Adeel's essay provides a fairly straightforward reading of the Qur'anic verses and (frequently misunderstood) hadiths on the topic of Gog and Magog, along with helpful analysis from medieval and modern Muslim scholars.  The essay clarifies:
  • What the hadiths say about the ethnic identity and geographical location of "Gog and Magog";
  • How the hadiths seem to have prophesied the Mongol invasions many centuries before they occurred;
  • That the fortification that restrained Gog and Magog (see Qur'an 18:93-99) may have already been breached, rather than being a future event;
  • That the invasions of Gog and Magog are not restricted to a single apocalyptic event, but are a transhistorical phenomenon, recurring across history, but culminating in their most catastrophic manifestation immediately before the Last Day;
  • How this catastrophic event fits into the ends times chronology presented in the hadiths;
  • What the hadiths about their enormous numbers mean.

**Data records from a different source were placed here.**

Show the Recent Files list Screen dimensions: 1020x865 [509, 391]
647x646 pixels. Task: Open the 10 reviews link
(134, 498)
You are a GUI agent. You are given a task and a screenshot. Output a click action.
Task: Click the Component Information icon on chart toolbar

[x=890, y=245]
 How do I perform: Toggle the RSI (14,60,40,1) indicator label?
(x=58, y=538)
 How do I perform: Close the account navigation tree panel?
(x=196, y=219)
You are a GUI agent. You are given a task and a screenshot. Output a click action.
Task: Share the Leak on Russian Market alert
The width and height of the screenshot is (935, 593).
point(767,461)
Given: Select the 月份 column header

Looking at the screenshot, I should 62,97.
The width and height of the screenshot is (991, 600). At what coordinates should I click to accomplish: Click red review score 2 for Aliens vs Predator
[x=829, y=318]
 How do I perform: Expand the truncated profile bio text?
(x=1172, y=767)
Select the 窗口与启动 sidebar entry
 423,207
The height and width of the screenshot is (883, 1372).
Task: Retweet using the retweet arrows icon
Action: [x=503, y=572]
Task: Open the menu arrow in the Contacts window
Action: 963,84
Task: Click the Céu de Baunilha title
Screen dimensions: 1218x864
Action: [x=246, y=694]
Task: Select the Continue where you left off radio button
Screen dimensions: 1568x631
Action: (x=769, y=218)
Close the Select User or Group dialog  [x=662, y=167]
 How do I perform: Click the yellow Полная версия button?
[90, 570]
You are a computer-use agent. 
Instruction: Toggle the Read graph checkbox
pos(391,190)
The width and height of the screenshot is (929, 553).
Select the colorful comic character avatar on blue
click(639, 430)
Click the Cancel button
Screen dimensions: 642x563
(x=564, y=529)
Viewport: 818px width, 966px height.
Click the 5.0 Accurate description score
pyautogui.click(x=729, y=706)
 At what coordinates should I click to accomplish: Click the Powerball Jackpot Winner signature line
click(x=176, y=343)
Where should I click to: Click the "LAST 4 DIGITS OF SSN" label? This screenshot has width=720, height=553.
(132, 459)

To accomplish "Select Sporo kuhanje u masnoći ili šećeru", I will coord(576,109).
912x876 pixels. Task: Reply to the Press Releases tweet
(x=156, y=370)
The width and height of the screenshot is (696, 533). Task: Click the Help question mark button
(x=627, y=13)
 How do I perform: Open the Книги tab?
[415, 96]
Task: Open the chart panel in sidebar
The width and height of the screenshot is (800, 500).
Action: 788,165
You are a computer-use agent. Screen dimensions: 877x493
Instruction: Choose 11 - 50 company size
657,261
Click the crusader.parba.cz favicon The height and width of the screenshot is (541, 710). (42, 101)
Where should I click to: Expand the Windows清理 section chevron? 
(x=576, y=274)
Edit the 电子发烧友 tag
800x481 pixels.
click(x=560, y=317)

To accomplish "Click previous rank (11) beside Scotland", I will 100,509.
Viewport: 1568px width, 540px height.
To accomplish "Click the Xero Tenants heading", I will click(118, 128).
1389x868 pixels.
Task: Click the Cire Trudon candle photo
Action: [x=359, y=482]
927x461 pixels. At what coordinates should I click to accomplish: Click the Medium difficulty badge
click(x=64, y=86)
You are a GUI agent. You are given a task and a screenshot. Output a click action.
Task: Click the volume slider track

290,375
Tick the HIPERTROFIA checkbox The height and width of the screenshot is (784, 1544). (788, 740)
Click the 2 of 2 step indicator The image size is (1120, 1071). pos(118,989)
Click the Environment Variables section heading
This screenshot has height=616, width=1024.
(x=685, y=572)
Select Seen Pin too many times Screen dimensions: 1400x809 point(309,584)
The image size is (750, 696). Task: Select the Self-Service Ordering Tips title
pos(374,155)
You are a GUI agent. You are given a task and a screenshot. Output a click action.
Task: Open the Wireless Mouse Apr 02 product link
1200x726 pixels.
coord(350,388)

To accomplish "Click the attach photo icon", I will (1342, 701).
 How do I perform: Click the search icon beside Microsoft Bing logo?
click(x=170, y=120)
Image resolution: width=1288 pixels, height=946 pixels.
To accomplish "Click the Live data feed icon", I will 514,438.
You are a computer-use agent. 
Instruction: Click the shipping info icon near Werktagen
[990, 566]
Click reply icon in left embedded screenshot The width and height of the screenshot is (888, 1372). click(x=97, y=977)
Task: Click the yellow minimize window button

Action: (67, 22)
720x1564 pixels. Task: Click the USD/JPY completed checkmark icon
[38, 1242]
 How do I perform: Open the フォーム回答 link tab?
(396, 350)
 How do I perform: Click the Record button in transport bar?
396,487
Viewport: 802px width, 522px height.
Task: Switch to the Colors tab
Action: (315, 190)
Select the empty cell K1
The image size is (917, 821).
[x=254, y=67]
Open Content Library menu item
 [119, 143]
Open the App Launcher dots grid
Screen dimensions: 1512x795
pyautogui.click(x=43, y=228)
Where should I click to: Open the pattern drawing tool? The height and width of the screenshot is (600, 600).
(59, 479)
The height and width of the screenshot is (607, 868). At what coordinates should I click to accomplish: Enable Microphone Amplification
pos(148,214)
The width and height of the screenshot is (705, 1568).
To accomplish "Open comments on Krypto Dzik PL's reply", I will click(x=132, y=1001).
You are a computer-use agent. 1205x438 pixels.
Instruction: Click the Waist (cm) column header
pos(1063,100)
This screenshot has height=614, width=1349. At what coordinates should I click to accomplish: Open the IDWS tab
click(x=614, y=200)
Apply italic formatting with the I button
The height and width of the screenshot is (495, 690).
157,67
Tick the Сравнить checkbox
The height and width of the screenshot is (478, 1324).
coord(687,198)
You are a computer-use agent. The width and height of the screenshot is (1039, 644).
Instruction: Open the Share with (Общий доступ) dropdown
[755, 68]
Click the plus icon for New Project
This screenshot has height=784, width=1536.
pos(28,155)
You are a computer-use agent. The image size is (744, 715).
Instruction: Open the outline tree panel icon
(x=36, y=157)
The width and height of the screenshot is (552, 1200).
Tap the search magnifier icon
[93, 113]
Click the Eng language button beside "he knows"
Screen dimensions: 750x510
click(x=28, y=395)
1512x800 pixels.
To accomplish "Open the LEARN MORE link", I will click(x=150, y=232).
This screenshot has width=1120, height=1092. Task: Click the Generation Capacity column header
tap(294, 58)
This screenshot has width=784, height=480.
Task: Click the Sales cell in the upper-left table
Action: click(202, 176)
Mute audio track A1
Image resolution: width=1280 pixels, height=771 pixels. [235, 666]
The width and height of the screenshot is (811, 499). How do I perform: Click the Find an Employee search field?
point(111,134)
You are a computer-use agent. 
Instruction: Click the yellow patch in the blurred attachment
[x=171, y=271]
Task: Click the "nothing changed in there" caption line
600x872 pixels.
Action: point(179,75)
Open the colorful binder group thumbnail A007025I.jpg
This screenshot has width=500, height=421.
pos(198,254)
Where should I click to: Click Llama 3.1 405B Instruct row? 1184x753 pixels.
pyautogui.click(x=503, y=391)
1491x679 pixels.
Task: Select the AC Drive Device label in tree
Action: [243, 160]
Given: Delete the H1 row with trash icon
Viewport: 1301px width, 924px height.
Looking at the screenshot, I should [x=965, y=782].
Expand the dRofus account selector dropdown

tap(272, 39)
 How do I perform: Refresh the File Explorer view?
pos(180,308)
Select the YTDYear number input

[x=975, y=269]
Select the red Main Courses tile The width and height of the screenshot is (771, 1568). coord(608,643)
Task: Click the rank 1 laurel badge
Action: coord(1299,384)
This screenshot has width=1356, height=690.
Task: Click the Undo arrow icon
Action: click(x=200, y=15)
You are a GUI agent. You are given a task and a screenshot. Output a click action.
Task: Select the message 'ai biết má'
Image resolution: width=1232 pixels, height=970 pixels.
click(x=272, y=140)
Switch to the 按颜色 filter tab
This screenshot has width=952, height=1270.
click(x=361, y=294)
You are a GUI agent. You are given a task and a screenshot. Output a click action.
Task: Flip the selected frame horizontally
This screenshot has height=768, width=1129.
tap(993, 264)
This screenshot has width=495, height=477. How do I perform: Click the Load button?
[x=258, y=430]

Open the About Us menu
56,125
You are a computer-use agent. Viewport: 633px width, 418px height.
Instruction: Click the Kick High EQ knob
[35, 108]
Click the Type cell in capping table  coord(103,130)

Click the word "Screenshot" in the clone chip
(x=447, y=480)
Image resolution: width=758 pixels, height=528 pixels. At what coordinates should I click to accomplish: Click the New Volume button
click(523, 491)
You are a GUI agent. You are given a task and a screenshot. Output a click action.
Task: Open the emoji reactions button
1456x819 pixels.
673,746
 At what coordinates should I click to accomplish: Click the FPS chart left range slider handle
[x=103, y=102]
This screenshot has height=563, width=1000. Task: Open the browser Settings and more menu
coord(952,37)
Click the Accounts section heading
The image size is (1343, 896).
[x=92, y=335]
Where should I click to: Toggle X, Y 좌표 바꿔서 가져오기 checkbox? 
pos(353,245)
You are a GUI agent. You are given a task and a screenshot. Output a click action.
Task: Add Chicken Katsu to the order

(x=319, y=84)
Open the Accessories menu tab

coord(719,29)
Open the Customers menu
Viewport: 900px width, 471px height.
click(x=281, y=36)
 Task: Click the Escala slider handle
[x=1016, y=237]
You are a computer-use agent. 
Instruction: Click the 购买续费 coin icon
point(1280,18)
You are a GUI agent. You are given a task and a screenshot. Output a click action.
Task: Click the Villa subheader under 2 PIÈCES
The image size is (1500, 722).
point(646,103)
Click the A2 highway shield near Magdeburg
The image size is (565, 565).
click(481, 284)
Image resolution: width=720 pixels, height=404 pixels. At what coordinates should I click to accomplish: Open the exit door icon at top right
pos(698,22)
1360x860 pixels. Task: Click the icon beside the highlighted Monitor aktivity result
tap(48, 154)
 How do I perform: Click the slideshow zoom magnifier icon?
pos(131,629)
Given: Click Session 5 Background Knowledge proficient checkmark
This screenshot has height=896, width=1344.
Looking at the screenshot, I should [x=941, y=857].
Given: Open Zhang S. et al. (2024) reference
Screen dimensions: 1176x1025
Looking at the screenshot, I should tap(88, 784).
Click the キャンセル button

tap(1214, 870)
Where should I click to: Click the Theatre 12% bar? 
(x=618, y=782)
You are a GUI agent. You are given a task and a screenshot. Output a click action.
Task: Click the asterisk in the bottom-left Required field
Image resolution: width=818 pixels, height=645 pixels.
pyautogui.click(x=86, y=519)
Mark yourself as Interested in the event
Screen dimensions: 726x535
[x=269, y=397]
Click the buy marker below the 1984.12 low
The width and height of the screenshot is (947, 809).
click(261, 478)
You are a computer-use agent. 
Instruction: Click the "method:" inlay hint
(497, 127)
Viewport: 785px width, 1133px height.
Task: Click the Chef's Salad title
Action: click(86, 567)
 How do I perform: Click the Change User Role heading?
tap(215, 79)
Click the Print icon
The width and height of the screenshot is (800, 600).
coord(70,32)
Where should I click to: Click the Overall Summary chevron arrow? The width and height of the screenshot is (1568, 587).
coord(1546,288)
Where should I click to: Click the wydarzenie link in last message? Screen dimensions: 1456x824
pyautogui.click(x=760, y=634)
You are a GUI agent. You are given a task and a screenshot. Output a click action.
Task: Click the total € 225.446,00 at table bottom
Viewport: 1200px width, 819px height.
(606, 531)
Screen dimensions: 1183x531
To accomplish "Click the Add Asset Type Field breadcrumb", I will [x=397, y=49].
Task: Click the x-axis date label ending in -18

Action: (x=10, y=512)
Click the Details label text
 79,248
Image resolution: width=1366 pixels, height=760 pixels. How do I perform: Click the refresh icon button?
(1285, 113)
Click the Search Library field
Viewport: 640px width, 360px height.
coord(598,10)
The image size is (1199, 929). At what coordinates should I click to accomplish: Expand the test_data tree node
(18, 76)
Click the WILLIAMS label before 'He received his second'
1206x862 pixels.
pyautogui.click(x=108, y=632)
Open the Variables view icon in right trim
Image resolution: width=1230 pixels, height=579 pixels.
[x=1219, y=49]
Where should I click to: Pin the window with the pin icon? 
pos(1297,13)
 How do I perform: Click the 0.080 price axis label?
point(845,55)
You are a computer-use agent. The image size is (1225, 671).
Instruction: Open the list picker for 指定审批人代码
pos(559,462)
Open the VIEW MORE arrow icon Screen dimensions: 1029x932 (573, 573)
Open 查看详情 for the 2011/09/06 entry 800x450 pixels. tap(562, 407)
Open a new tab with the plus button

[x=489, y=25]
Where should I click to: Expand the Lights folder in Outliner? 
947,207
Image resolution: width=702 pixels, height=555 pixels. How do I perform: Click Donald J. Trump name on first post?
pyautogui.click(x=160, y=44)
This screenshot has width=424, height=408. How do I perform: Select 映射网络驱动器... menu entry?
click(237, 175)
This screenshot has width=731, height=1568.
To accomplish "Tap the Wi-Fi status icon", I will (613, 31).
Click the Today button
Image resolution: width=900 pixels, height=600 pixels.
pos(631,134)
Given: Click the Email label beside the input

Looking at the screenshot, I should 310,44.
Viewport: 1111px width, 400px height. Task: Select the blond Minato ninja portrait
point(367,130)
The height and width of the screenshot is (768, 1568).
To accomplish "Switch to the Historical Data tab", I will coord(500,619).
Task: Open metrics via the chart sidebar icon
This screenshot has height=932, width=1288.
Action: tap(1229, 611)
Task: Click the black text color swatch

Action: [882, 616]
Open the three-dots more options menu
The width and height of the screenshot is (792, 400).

It is also notable that the hadiths cited in the essay have many parallels with Ezekiel 38-39 and Rabbinic traditions.  This is an enlightening read for anybody who has been confused about this topic:





[1]  The etymology of these names is uncertain.  For a summary of several theories, see J. Lust, “Magog” in Karel Van Der Toorn, Bob Becking, and Pieter W. van der Hoorst (eds.), Dictionary of Demons and Deities in the Bible (Leiden: Brill, 1999), 2nd ed, pp. 535-536.  Magog occurs in the Table of Nations in Genesis 12 as a nation descending from Noah’s son Japheth, the progenitor of European and certain Asian peoples.  “Gog” first occurs in the prophecy in Ezekiel 38-39, where he is the political and military head of the region of Magog.  In the second century BCE, “Gog” occurs in place of “Magog” in the Book of Jubilees, and they subsequently occur as counterpart tribes in the third book of the Sibylline Oracles.  In the Qur'an, the paired names are made to rhyme—Ya'juj and Ma'juj—as is a common literary feature of the scripture.
[2]  Abdullah Yusuf Ali, The Holy Qur'an: Arabic Text with an English Translation and Commentary (Lahore: Shaykh Muhammad Ashraf, 1937), vol. 2, p. 761.
[3]  Andrew Runni Anderson, “Alexander at the Caspian gates,” Transactions and Proceedings of the American Philological Association 59 (1928): 138–139.
[4]  Andrea and Emeri Van Donzel (eds.), Gog and Magog in Early Syriac and Islamic Sources: Sallam’s Quest for Alexander’s Wall (Leiden: Brill, 2009), p. 45.
[5]  Here Anderson is considering post-Qur’anic interpretations, such as that the Mongol invasions represented Gog and Magog. Nonetheless, it is an accurate characterization of Gog and Magog as a transhistorical typology.
[6]  Andrew Runni Anderson, Alexander's Gate, Gog and Magog, and the Inclosed Nations (Baltimore: The Waverly Press Inc., 1932), p. 8.